● Listed records
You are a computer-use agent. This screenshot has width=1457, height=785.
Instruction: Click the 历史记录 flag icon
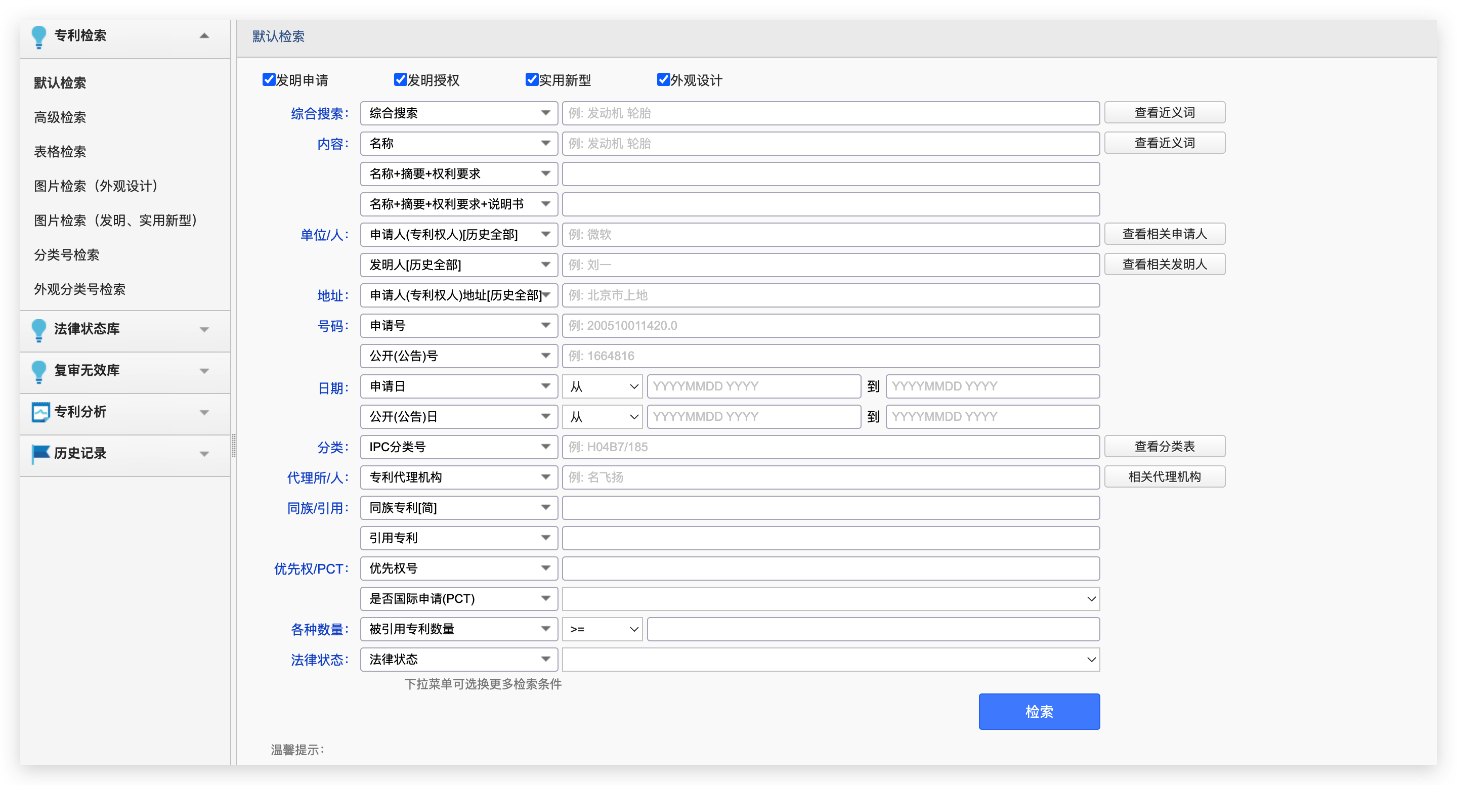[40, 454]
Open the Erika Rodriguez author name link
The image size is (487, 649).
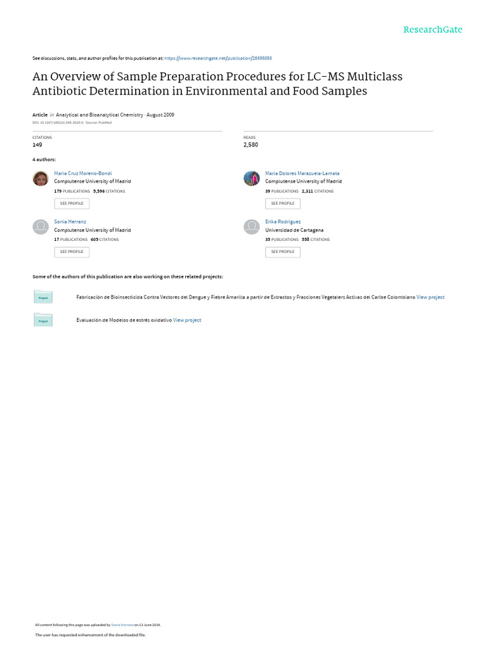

● Set exercise
Rewrite the lines above with "icon" changed to "button" and nothing else altered, leaving out the pictures.

● Complete answer
You are a computer-use agent. This screenshot has width=1457, height=785.
Instruction: Click the 历史记录 flag button
[40, 454]
Open the Erika Rodriguez author name link
The image size is (487, 649).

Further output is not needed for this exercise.